Overtime, the United States during the Cold War infringe upon citizens’ rights due to fear and their lack of control against communism. During interrogations with suspected communists, if citizens did not answer all questions, they would have their passport revoked, become blacklisted, or jailed for contempt (HUAC). While many choose to plead the First or Fifth Amendments for constitutional protection, ironically, these principles were disregarded in an attempt to protect other American principles. In the pursuit to preserve American democracy, McCarthy, and his many supporters, were willing to violate the same values they was attempting to protect. They exacerbated the threat of communism which inevitably caused more fear. Similarly, the reaction to the alleged witches was far more extreme than the threat itself.

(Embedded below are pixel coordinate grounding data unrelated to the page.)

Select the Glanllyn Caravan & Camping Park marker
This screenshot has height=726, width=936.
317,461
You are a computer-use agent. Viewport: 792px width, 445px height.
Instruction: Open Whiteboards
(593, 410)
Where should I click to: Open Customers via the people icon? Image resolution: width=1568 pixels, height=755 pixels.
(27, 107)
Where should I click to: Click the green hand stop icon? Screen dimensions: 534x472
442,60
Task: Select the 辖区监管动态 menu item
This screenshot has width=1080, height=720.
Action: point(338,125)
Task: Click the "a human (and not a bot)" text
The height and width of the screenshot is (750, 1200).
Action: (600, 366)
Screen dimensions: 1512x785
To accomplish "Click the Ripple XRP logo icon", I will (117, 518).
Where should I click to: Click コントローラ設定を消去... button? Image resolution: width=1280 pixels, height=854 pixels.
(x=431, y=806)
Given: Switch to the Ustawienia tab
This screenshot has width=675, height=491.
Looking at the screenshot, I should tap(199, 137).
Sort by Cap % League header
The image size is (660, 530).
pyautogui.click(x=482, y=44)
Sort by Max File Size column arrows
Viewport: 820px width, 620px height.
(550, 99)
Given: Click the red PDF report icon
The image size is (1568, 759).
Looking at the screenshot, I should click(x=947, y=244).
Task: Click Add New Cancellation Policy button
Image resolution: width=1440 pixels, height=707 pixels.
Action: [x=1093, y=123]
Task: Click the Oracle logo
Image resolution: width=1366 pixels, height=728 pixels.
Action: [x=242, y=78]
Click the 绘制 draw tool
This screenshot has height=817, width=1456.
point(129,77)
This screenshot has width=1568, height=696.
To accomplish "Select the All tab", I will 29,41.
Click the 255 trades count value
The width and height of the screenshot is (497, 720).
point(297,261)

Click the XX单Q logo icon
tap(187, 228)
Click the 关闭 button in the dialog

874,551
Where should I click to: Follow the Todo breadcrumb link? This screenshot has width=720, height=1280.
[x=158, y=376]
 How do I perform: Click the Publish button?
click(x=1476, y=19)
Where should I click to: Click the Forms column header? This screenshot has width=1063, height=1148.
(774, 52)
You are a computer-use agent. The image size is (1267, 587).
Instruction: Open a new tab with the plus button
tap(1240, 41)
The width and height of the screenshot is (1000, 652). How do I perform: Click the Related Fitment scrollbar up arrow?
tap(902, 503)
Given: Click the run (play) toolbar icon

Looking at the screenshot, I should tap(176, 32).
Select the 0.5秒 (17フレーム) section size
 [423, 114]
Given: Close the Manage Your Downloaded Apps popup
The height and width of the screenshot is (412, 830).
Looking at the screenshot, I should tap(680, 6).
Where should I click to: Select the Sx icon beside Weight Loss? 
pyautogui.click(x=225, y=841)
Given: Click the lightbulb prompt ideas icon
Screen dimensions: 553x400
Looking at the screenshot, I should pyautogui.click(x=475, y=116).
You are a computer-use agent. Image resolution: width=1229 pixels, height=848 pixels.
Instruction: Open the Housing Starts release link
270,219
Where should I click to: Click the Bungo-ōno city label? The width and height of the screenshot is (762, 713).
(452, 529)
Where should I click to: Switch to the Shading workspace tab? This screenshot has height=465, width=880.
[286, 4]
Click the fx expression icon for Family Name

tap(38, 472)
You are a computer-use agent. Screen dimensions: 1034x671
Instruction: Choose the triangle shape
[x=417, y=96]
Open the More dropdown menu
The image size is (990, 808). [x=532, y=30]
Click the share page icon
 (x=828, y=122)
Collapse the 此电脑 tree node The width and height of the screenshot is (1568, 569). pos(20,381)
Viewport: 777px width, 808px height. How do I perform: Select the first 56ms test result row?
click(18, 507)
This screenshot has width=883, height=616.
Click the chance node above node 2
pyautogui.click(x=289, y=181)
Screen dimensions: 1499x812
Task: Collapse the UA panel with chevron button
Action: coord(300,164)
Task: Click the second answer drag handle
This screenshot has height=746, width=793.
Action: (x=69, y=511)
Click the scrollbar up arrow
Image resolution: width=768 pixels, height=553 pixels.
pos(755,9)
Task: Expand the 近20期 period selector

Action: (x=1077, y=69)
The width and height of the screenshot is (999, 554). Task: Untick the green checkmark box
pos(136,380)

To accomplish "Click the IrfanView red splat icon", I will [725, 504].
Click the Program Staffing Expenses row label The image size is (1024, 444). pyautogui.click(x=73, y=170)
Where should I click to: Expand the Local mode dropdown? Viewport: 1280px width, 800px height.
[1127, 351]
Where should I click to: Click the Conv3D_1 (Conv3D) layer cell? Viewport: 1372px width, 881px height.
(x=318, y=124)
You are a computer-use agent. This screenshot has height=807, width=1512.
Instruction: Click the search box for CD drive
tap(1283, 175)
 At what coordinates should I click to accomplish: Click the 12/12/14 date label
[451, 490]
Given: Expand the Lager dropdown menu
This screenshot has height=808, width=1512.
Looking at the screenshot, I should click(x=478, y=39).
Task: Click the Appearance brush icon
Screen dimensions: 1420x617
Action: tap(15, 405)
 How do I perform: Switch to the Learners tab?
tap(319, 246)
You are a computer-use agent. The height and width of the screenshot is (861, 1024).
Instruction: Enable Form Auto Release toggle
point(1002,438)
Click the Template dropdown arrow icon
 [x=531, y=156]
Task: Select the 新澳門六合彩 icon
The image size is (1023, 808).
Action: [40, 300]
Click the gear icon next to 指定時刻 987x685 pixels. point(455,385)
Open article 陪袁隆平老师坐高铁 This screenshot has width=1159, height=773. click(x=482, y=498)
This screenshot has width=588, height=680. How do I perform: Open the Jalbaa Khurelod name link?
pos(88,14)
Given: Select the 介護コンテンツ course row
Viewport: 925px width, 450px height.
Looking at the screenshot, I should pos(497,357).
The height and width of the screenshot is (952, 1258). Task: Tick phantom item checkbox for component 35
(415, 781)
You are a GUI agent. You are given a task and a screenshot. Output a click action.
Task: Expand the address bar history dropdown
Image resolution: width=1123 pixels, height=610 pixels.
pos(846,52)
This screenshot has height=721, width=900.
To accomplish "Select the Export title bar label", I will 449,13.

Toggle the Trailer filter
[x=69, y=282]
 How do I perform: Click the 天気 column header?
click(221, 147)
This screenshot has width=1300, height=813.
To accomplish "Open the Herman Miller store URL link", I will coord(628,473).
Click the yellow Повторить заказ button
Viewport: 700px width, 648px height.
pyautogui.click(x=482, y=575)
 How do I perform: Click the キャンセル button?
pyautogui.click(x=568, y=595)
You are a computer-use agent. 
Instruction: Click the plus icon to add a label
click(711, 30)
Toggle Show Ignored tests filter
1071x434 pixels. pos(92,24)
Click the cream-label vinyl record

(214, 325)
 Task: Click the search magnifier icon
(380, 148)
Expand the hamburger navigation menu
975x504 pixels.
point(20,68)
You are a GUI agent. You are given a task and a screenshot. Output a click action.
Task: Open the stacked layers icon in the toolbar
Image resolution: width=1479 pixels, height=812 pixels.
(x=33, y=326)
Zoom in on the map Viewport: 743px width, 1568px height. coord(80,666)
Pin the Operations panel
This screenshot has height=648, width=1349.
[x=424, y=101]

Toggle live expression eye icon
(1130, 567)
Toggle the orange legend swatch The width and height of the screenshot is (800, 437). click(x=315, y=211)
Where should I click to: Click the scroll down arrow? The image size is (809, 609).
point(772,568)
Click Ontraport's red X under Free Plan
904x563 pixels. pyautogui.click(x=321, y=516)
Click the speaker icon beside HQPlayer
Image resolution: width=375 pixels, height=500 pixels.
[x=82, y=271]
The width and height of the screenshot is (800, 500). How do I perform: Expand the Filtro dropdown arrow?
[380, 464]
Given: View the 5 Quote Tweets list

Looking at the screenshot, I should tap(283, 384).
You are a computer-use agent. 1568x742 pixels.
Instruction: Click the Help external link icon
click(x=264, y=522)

During the Salem Witch Trials, the authority was more concerned about the potential threat of witches than the fear and hysteria that was produced as a result of the trials. The Church’s purpose was to maintain religious order, yet neglected to see the “vengeance walking Salem” and the “fire that [was] burning” that resulted from the trials (Miller 77, 91). During the persecutions, Reverend Parris began to be more openly concerned with his reputation while the Putnams were concerned about getting revenge for their dead children. Because Christianity was a collective value, and not an individual value, it took a single misguided action fueled by shallowness or anger to cause dysfunction within the entire town. Though the intent of implementing religion as the foundation of Salem society was meant to create a unified social order, it only infringed on the personal lives of other, thus resulting the a weak more disunified society.
Governments must rid themselves of personal attachments to any set of beliefs in order to prevent the recreation of 1692 and the 1950’s fear mongering. If religious and political ideologies begin to be applied as an individualistic foundation of one’s life instead of collective ones, fear and hysteria, similar to the ones of both infamous trials, can be prevented. Though it may seem that the notion of “guilty until proven innocent” is one that is beneath us — that we are somehow immune to the mistakes of history — we are just as prone and liable to creating a nation against each other, fueled by fear that our ideas and beliefs are being challenged.
Work Cited
Congress, House, Committee on Un-American Activities, Investigation of the Unauthorized Use
of U.S. Passports, 84th Congress, Part 3, June 12, 1956; in Thirty Years of Treason:
Excerpts from Hearings Before the House Committee on Un-American Activities,
1938–1968, Eric Bentley.
McCarthy, Joseph: “Enemies from Within” 1950
- Miller, Arthur. The Crucible: A Play in Four Acts. New York: Viking Press, 1953. Print.
- Winthrop, John. “A Model of Christian Charity” 1630.